Questo li carica: lo avrebbero fatto comunque, ma il grazie mette le ali all’entusiasmo e genera un clima positivo e propositivo. “Grazie per le vostre parole durante le celebrazioni: mia mamma vi segue ascoltando la Messa che trasmettete su Youtube della Parrocchia, e vi sente vicini”.

Noi preti proviamo a lasciarci interpellare dalla Parola e a restituire qualcosa di quanto lo Spirito ci dona; che ci riusciamo bene o no, comunque ci proviamo. E allora fa piacere sentire che la nostra parola umana, che ha cercato di mettersi a disposizione di quella di Dio, ha aiutato qualcuno a pregare, a sentirsi parte della comunità, a non sentirsi solo. “Don, grazie perché state vicini ai nostri ragazzi in questo tempo, con i messaggi e con quei programmi che vi permettono di incontrarvi a distanza. Fanno fatica a casa, ne hanno bisogno, perché sono adolescenti… non ce la fanno più..”.

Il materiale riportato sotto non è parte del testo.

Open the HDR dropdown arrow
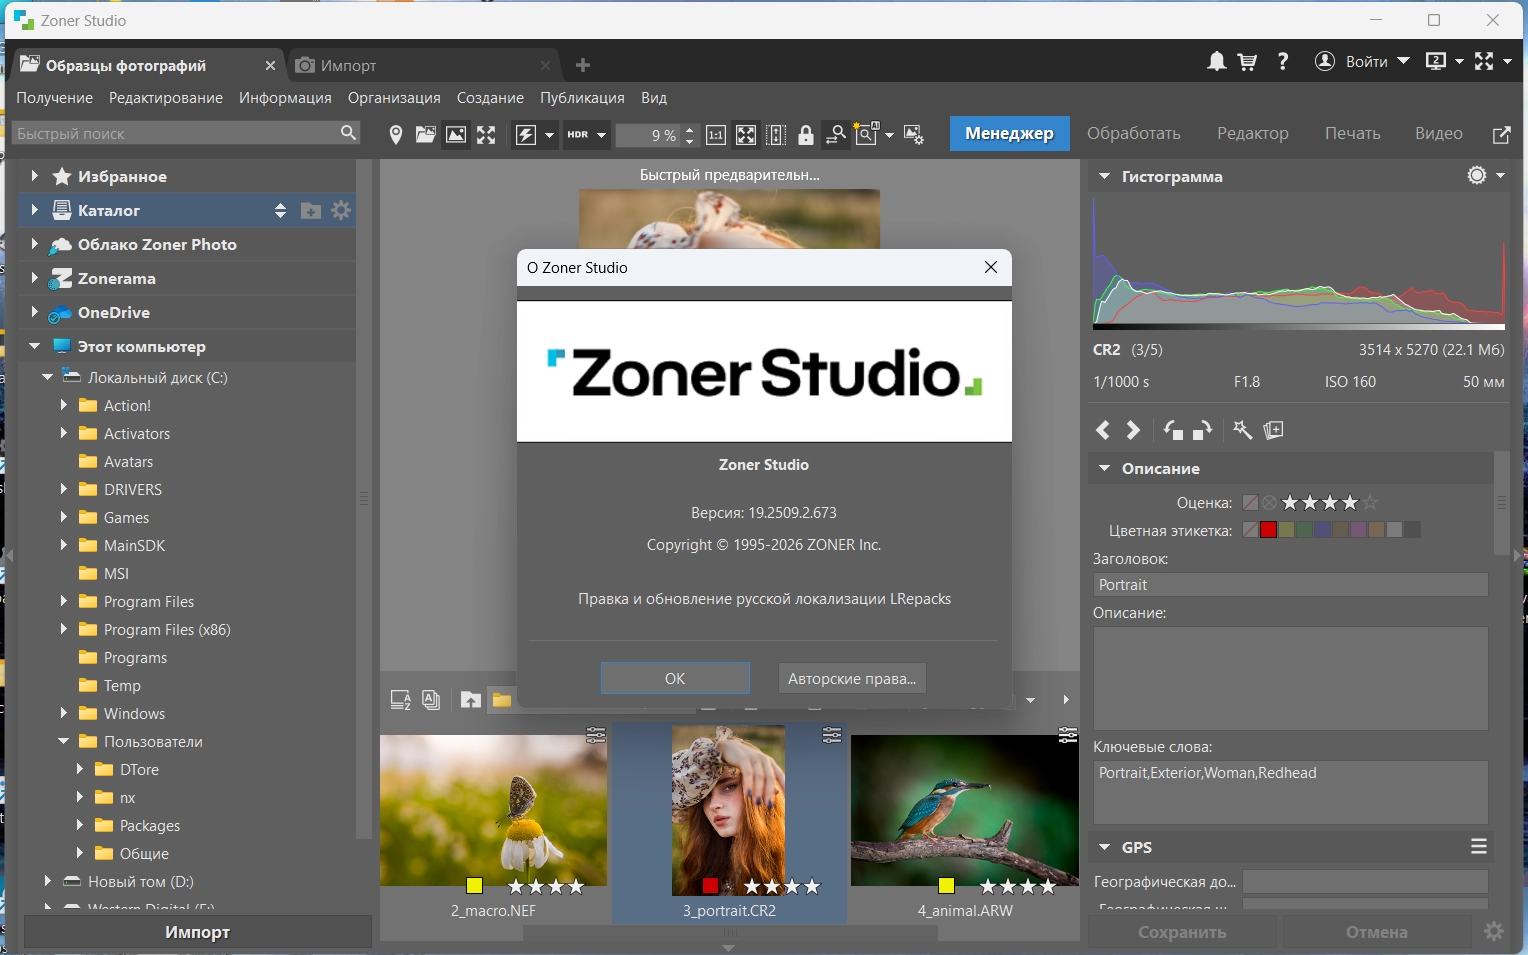1528x955 pixels. tap(601, 135)
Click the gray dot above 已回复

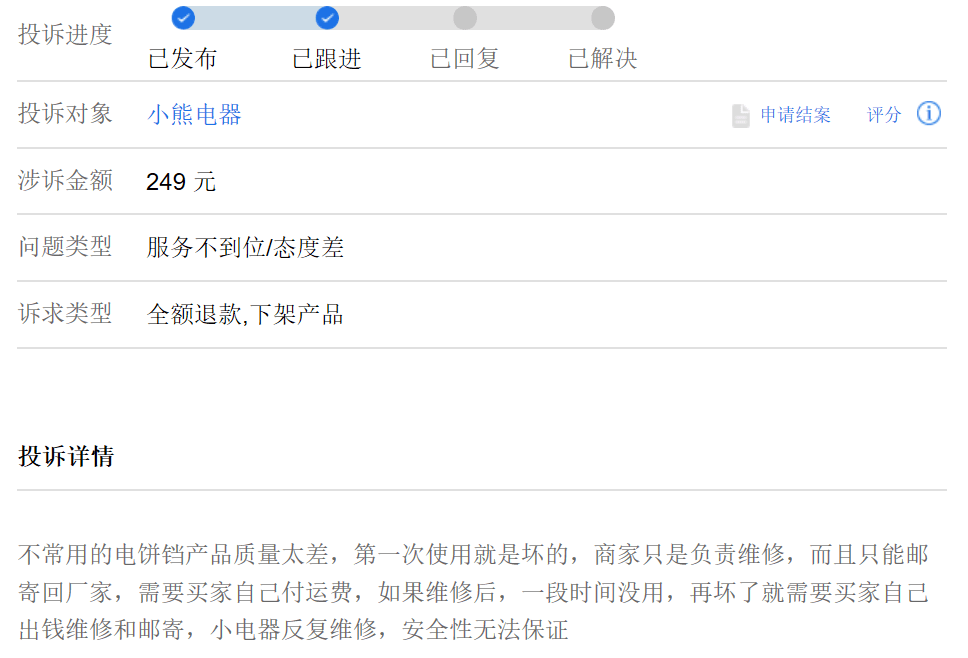pyautogui.click(x=463, y=17)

Il grazie in mezzo alle difficoltà della pandemia

In questa gratitudine leggo il lavoro preziosissimo dei nostri educatori adolescenti, che cercano costantemente di costruire legami, con tutta la fatica legata al virtuale, ma con la speranza che il farsi prossimi, anche con queste modalità che le tecnologie odierne rendono possibile, possa portare frutti quando, finalmente, liberi dagli schermi, potremo incontrarci di nuovo nei nostri spazi, liberi di stringerci la mano, di scambiare un abbraccio, di mettere la mano sulla spalla per incoraggiare. “Don, volevo ringraziare per la catechesi di quest’anno. È vero, è impegnativo alzarsi presto anche alla domenica, l’unico giorno in cui potremmo dormire un po’ di più, per essere con i bambini alla Messa delle 9:30. Poi però, pensandoci… anche la catechesi “normale” lo scorso anno era alle 9:30. E poi don mi rendo conto che non c’erano altre soluzioni, perché il momento è davvero difficile, con tutte queste regole e restrizioni! Ringrazia i catechisti, è impegnativo anche per loro. Ringraziali perché anche loro lavorano, ma sono lì, per aiutare i nostri bambini a crescere nella fede. Non voglio darlo per scontato! È un dono”.

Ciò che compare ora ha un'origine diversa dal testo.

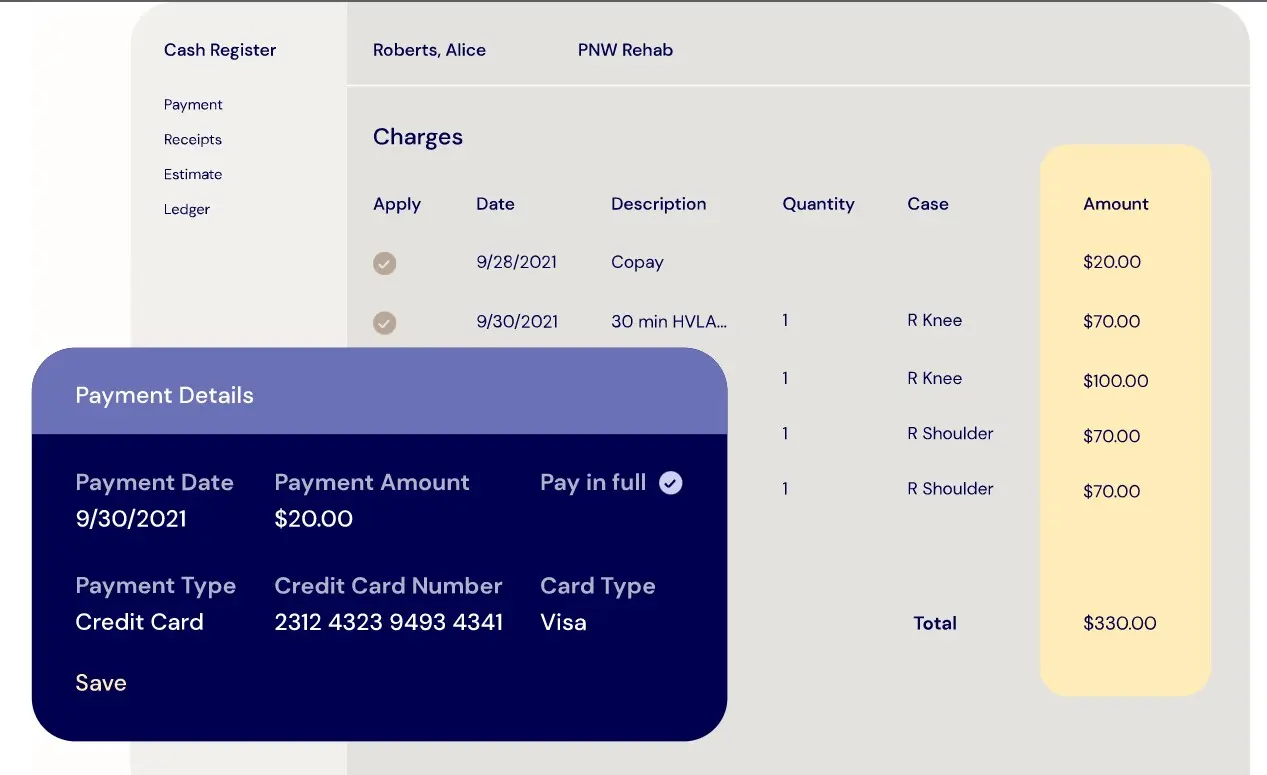Open Receipts in the sidebar
Image resolution: width=1267 pixels, height=775 pixels.
coord(193,140)
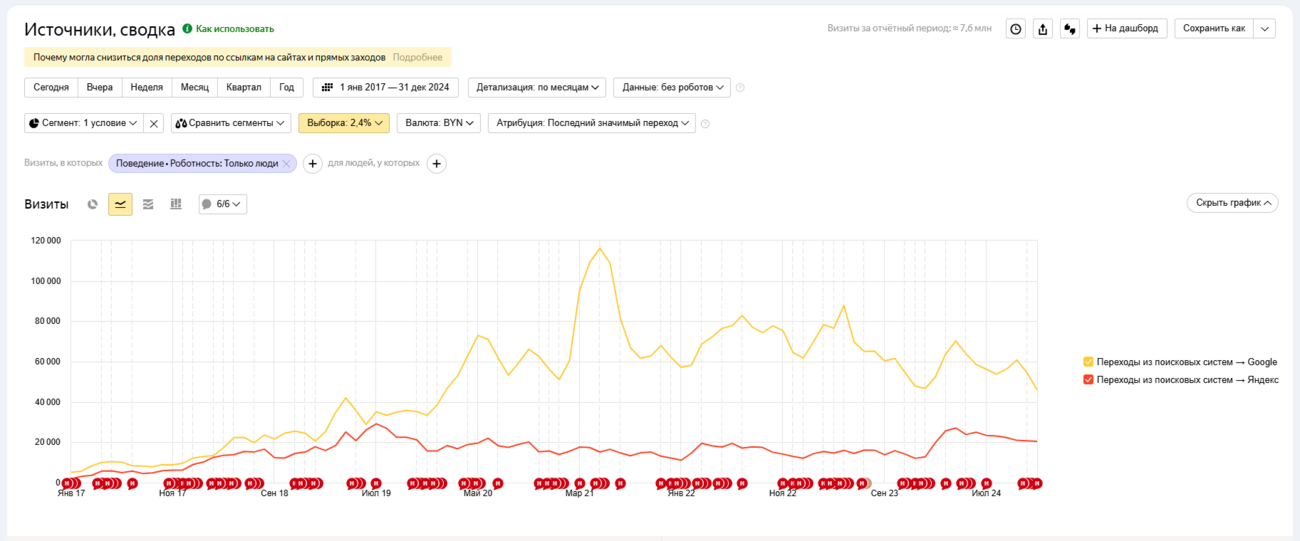Open the Валюта: BYN dropdown
Viewport: 1300px width, 541px height.
pyautogui.click(x=439, y=123)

Che bello leggere riflessioni così: infondono coraggio, mostrano la capacità di concentrarsi su ciò che conta e di fare uno sforzo per portare avanti un cammino perché in esso si crede, non come fosse un obbligo imposto o un prezzo da pagare a qualcuno in cambio di qualcosa. Quando si incontrano persone contente e riconoscenti, il cammino si fa più leggero anche se è in salita, perché viene meno la pesantezza propria dei risentiti, che spesso sono coloro che non si rendono conto della fortuna che hanno.

E poi, chi è riconoscente celebra veramente l’Eucarestia, il rendimento di grazie per eccellenza dei cristiani: sì, questa è  condizione necessaria. Il risentito, perennemente lagnante con qualcuno, l’eterno scontento, non celebra nulla e con la fede cristiana non ha nulla a che fare.